Le 4 novembre 2020, le Rubicon a été franchi lorsque les troupes tigréennes ont attaqué une base des forces fédérales à Mekele et à Dansha. « Le TPLF a attaqué un camp militaire (fédéral) dans le Tigré (…). Nos forces de défense ont reçu l’ordre (…) d’assumer leur tâche de sauver la nation. Le dernier stade de la ligne rouge a été franchi », a déclaré le Premier ministre éthiopien, aux premières heures du 4 novembre 2020. Et la guerre commença.
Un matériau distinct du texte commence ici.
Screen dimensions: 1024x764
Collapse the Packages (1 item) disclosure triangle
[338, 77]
La situation, près de quatre mois plus tard

Près de quatre mois après le déclenchement du conflit, dans le Tigré, c’est la confusion totale. Il est vrai qu’en trois semaines, les troupes fédérales avaient pris l’avantage sur le terrain, Mekele et d’autres villes étaient rapidement tombées, amenant Abiy Ahmed à proclamer la fin des hostilités. Mais dans la réalité, la guerre n’est pas finie. Du maquis, les éléments du TPLF continuent de résister, tenant à leur promesse de ne pas se rendre. Les communications n’ont que partiellement repris au Tigré, l’aide humanitaire arrive difficilement dans la province, ce qui rend pénibles les conditions de vie des populations encore sur place, obligées de faire face à toutes sortes de pénuries. Même l’électricité est devenue une denrée rare dans la région.

En dehors des centaines de morts de part et d’autre – un bilan précis du nombre de décès n’a pu être clairement établi, faute de communication – au moins 950 000 déplacés sont dénombrés, à la mi-décembre 2020, dont 50 000 se sont réfugiés au Soudan.
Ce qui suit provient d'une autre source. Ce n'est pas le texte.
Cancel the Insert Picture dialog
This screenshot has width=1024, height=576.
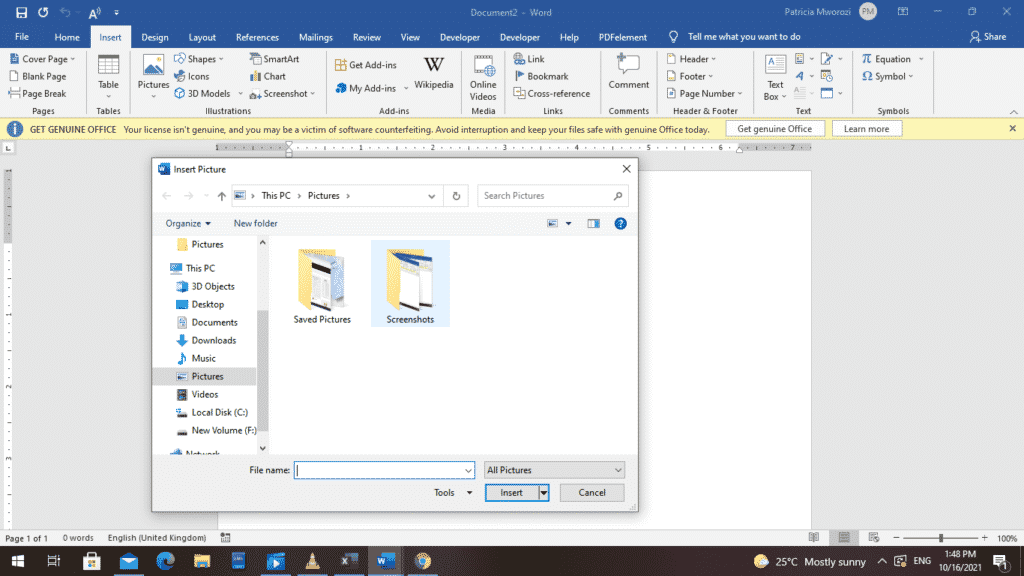(591, 492)
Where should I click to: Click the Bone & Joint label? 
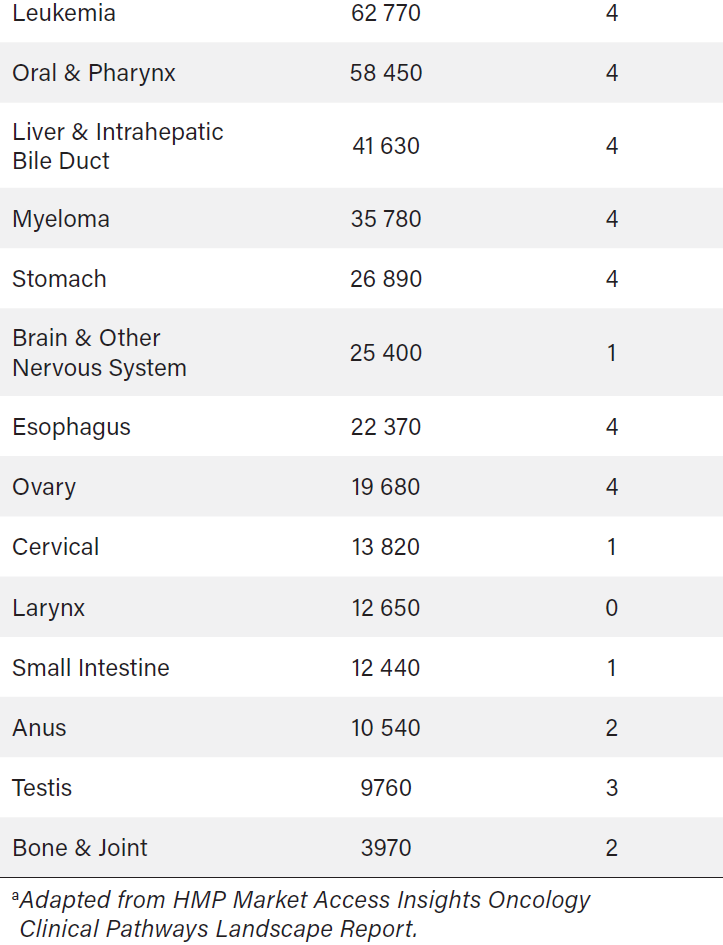click(x=80, y=848)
Vendredi dernier, Amnesty International publie un rapport qui accuse l’armée érythréenne de crimes de guerre au Tigré, en dépit des dénégations permanentes tant du côté d’Addis-Abeba que d’Asmara de toute présence militaire érythréenne sur le territoire éthiopien. Selon ce rapport, les troupes érythréennes auraient massacré, en novembre, des centaines de civils tigréens, des tueries possiblement constitutives d’un crime contre l’humanité. « Les preuves sont accablantes et mènent à une conclusion effrayante. Les troupes éthiopiennes et érythréennes ont commis de multiples crimes de guerre dans leur offensive pour prendre le contrôle d’Aksoum », a affirmé Deprose Muchena, directeur régional d’Amnesty International pour l’Est et le Sud de l’Afrique, avant d’ajouter : « Plus encore, les troupes érythréennes se sont déchaînées et ont méthodiquement tué des centaines de civils de sang-froid, ce qui semble constituer des crimes contre l’humanité. Cette atrocité compte parmi les pires documentées à ce jour dans ce conflit ».
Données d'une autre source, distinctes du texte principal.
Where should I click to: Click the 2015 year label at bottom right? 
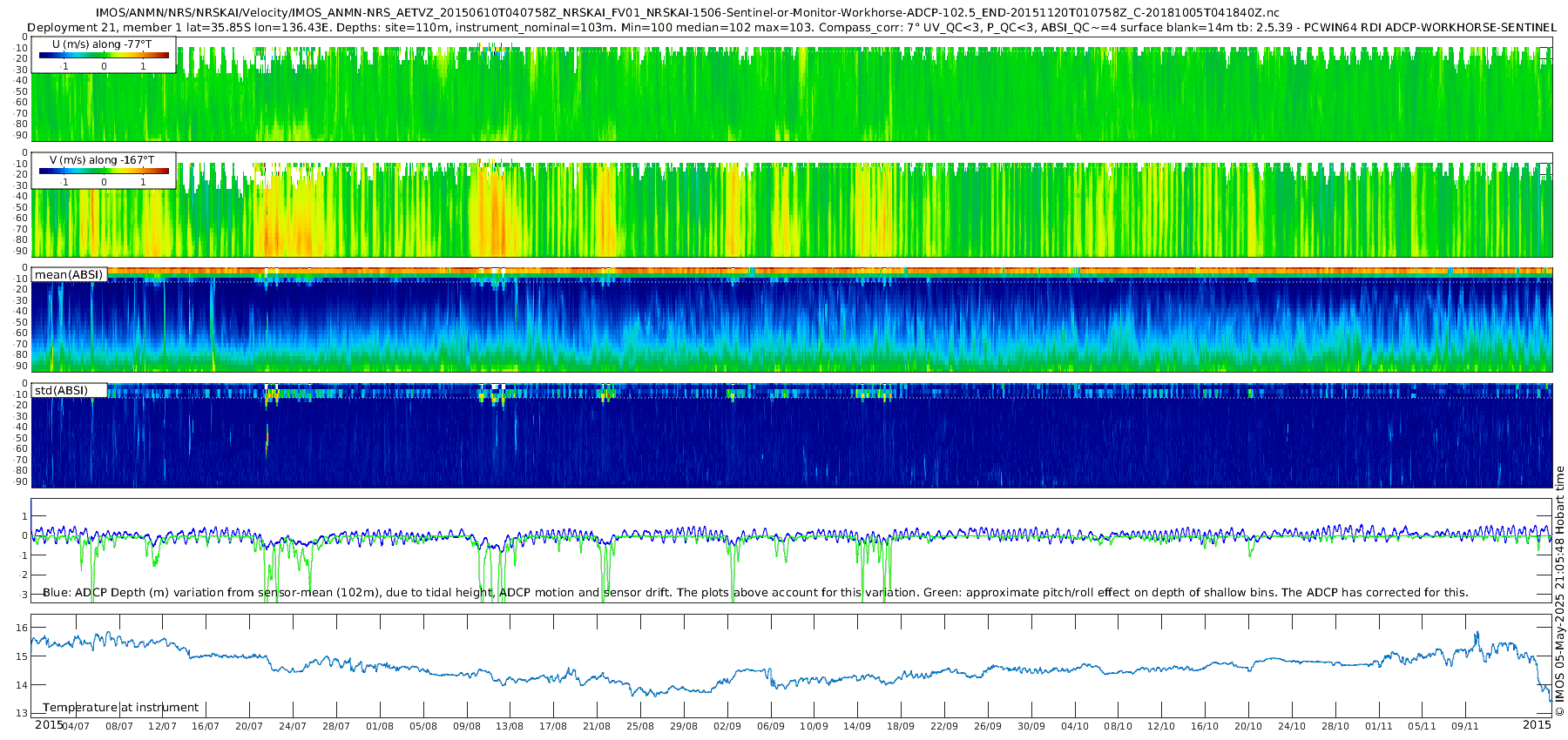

Un peu plus tôt, mardi, le ministre finlandais des Affaires étrangères, Pekka Haavisto, de retour d’une mission pour l’Union Européenne en Éthiopie, a fait observer que « la situation est militairement, humainement et sur le plan humanitaire, incontrôlable ». Ceci, malgré l’installation au Tigré d’une administration de transition par le pouvoir central. Addis-Abeba a-t-elle prévu que la situation prenne une telle allure ? Qu’elle devienne incontrôlable ? Si le but des autorités fédérales se limitait à dégager le TPLF de la tête des institutions du Tigré, alors il est pour l’instant atteint. Mais si au-delà, elles voulaient éviter la création d’un bourbier dans cette région du pays, elles ont alors totalement raté leur cible.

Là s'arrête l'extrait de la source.